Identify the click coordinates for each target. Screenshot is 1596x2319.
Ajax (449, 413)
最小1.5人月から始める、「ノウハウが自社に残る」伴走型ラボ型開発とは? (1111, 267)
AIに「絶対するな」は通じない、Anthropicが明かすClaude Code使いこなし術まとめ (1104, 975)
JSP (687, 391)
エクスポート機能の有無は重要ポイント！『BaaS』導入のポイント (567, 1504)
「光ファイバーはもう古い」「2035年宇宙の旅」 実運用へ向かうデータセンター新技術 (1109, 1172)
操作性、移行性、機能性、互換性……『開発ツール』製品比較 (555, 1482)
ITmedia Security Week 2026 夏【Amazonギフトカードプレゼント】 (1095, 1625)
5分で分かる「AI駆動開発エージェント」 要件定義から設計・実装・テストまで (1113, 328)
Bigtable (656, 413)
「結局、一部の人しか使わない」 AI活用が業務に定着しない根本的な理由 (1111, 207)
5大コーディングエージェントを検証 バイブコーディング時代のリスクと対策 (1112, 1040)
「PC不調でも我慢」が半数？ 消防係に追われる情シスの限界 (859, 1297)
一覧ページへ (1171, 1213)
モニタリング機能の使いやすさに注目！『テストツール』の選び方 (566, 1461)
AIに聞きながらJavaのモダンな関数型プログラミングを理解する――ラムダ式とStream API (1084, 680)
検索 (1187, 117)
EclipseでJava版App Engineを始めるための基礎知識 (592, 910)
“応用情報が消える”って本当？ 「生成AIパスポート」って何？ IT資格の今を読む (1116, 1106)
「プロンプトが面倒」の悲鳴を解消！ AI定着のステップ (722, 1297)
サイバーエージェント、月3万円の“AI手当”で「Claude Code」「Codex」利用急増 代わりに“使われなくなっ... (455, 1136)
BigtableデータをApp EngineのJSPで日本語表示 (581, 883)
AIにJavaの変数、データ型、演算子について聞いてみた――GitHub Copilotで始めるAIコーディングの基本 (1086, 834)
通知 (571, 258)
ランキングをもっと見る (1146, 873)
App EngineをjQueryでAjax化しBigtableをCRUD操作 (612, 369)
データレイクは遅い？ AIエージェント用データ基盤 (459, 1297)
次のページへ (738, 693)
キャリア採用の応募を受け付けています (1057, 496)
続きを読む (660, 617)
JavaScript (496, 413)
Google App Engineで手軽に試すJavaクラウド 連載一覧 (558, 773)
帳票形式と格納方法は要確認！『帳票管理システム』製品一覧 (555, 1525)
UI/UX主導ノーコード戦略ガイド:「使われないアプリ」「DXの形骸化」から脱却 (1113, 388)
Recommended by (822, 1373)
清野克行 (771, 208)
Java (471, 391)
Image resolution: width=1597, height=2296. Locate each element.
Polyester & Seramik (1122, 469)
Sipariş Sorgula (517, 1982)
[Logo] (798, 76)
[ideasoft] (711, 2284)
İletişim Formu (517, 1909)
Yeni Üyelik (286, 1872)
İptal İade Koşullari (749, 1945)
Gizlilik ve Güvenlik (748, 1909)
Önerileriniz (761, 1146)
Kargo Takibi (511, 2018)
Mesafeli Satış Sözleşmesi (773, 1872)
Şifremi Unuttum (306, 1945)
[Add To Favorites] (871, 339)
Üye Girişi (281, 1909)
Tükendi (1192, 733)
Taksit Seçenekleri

• Task directions
Report how many lines in the records hold the word "each", giving the number and nothing else.

• Answer space
2